Ещё власти занимало, есть ли у Ярова подельники и вдохновители, ведь они не только на амурные подвиги могли бы вдохновить симбирского колдуна, а, чего доброго, нашептать на государыню императрицу!.. Якова снова начали пытать, и под пытками он признался, что да, есть в Симбирске подобный ему тайный ворожей некто Плотников. Еретика Плотникова стали искать, и не нашли, а Якова пытали снова, пока он, наконец, не признался, что Плотникова выдумал, не выдержав предыдущих пыток. Но и того, что было «накопано», вполне хватало на смертный приговор, утверждённый в Санкт-Петербурге Правительствующим Сенатом: «за волшебство, за все злые и богопротивные дела казнить оного Якова Ярова смертью сожжением».

Сожжение в срубе

В России сжигаемого не привязывали к столбу, на всеобщее обозрение. Плотники сооружали тесный деревянный домик-сруб, куда запирали обречённого. В ночь на 18 (29) марта 1736 года зловещий сруб был выстроен на главной площади Симбирска. Принято считать, что это была Соборная площадь, на территории ещё существовавшего и даже сохранявшего свои оборонительные функции до 1759 года Симбирского кремля. Но, куда вероятнее, речь шла о главной торговой площади тогдашнего Симбирска, располагавшейся за пределами кремля, рядом со Спасским женским монастырём, в створе современных улиц Ленина и Бебеля.

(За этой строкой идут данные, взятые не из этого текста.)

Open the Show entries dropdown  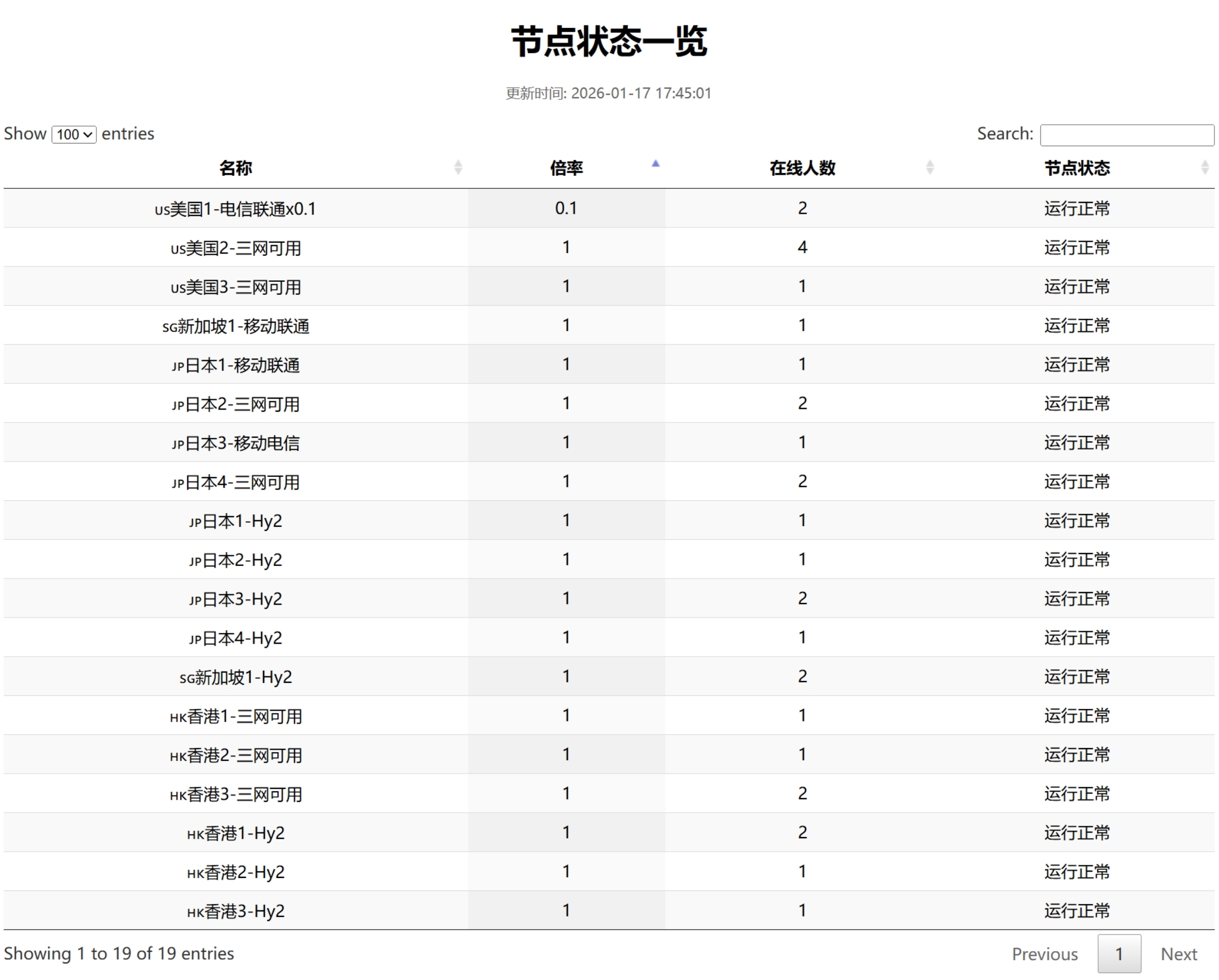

Спасский женский монастырь и Симбирский кремль на гравюре 1765 года. Между монастырем и кремлем находилась площадь, на которой был сожжен Яков Яров

Это было привычное для горожан место разного рода публичных мероприятий – сюда же, кстати, в 1774 году привезли и явили народу пленного предводителя Крестьянской войны Емельяна Пугачёва. Собралась толпа. Привели истомлённого заключением Якова Ярова, и канцелярский начальник зачитал приговор. К ужасу толпы, смертник отказался принять последнее благословение от священника. Ярова втолкнули в сруб, и пламя охватило постройку…

Едва костёр прогорел, под конвоем пригнали несколько арестантов выбрать из головёшек «несгоревшие части тела еретика». Их тайно захоронили в овраге за городом. Секретность объяснялась, среди прочего, и тем, что останки казнённого колдуна считались очень сильным колдовским снадобьем.